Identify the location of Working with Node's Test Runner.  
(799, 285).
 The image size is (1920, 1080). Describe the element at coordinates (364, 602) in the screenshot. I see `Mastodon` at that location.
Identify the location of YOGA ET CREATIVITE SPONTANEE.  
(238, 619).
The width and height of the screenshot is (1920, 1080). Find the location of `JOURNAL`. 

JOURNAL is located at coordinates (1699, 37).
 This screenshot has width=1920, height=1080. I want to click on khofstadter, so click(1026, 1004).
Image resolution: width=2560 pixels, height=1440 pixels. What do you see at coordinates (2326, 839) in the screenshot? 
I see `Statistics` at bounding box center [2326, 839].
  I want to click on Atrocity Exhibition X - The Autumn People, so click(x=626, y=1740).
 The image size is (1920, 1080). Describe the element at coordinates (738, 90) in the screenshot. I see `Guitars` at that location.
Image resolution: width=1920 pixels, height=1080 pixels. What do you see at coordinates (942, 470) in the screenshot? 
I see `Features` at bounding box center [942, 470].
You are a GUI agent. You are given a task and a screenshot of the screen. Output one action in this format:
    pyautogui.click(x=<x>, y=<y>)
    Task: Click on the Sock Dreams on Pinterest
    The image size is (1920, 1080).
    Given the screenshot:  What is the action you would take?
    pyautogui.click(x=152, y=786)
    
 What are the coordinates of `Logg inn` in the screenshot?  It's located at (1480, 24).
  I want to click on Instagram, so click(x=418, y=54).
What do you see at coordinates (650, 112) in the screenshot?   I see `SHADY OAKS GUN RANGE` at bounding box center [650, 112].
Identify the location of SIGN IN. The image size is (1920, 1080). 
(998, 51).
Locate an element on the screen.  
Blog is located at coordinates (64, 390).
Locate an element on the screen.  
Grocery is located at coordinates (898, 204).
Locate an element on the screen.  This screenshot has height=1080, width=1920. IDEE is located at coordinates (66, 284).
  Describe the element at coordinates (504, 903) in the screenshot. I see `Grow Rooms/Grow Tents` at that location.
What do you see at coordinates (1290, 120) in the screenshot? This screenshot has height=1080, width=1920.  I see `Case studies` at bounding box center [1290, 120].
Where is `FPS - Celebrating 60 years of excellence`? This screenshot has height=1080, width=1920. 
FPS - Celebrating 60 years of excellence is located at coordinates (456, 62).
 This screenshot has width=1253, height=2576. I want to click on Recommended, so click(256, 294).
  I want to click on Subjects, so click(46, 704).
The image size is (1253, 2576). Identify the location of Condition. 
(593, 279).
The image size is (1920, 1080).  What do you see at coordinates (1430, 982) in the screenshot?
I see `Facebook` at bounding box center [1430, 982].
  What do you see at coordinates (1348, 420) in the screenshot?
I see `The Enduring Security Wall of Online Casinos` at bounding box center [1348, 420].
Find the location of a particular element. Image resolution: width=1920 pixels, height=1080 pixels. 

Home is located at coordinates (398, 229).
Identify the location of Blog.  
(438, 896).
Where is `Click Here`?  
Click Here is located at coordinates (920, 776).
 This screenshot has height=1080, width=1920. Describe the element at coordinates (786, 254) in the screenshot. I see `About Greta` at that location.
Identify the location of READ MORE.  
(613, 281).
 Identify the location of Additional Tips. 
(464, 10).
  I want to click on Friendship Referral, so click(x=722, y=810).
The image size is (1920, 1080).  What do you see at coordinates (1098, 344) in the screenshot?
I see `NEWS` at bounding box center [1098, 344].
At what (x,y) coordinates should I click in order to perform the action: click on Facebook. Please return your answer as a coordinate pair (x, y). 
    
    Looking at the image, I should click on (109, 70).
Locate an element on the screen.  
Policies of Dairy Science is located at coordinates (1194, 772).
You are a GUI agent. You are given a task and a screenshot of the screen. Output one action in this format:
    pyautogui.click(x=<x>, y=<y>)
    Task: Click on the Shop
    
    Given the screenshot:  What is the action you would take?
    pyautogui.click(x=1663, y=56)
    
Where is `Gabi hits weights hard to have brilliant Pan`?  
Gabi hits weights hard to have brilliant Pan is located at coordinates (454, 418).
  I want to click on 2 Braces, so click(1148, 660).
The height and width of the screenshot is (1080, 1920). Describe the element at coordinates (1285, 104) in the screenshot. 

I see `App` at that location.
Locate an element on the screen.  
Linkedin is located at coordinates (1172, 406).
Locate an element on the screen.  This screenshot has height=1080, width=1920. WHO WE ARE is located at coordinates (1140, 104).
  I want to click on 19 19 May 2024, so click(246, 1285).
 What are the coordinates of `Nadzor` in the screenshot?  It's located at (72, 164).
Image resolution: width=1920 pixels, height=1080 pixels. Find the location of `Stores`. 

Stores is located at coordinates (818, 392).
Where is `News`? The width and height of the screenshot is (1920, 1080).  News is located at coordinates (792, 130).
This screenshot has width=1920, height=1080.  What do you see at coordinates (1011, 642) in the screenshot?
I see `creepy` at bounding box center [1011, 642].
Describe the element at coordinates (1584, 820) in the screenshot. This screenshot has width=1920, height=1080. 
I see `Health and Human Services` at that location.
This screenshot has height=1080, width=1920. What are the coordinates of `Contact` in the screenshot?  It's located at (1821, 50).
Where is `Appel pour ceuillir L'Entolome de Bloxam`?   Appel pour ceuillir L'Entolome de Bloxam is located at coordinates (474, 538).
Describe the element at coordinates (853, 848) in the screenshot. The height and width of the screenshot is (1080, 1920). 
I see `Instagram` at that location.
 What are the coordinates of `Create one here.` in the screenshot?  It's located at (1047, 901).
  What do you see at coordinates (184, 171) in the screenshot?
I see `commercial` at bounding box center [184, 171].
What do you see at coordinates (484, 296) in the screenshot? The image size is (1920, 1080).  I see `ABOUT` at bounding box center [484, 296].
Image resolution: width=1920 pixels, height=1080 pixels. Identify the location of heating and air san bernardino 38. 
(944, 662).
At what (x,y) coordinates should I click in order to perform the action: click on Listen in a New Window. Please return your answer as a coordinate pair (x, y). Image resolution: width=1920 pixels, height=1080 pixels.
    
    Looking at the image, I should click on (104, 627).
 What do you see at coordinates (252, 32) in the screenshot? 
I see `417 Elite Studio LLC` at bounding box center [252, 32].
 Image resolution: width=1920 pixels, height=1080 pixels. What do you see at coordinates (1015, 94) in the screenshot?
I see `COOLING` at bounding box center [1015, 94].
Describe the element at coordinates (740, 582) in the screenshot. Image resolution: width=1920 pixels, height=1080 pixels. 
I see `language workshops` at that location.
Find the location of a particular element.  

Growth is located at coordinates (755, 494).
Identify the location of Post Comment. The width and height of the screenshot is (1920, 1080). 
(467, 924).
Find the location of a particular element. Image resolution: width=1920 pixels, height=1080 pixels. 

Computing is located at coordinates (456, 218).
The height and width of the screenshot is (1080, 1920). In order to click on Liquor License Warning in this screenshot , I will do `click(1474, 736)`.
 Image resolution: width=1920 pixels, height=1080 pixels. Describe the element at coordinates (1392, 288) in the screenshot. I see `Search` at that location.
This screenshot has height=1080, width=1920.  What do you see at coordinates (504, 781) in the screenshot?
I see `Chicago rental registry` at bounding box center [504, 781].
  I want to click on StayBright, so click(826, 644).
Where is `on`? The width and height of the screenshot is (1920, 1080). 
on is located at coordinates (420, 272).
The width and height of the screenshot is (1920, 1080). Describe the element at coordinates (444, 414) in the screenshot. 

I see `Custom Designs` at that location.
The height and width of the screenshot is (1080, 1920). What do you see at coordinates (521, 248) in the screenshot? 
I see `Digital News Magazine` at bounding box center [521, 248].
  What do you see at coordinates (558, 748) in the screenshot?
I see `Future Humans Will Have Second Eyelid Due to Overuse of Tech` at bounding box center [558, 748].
= = = = =
» What is expected
Copy out again, word for word, the rows starting at the line that contains "Identify the location of Blog." and ending at the line that contains "center [1098, 344].", with both of those lines included.

» Correct output
Identify the location of Blog.  
(438, 896).
Where is `Click Here`?  
Click Here is located at coordinates (920, 776).
 This screenshot has height=1080, width=1920. Describe the element at coordinates (786, 254) in the screenshot. I see `About Greta` at that location.
Identify the location of READ MORE.  
(613, 281).
 Identify the location of Additional Tips. 
(464, 10).
  I want to click on Friendship Referral, so click(x=722, y=810).
The image size is (1920, 1080).  What do you see at coordinates (1098, 344) in the screenshot?
I see `NEWS` at bounding box center [1098, 344].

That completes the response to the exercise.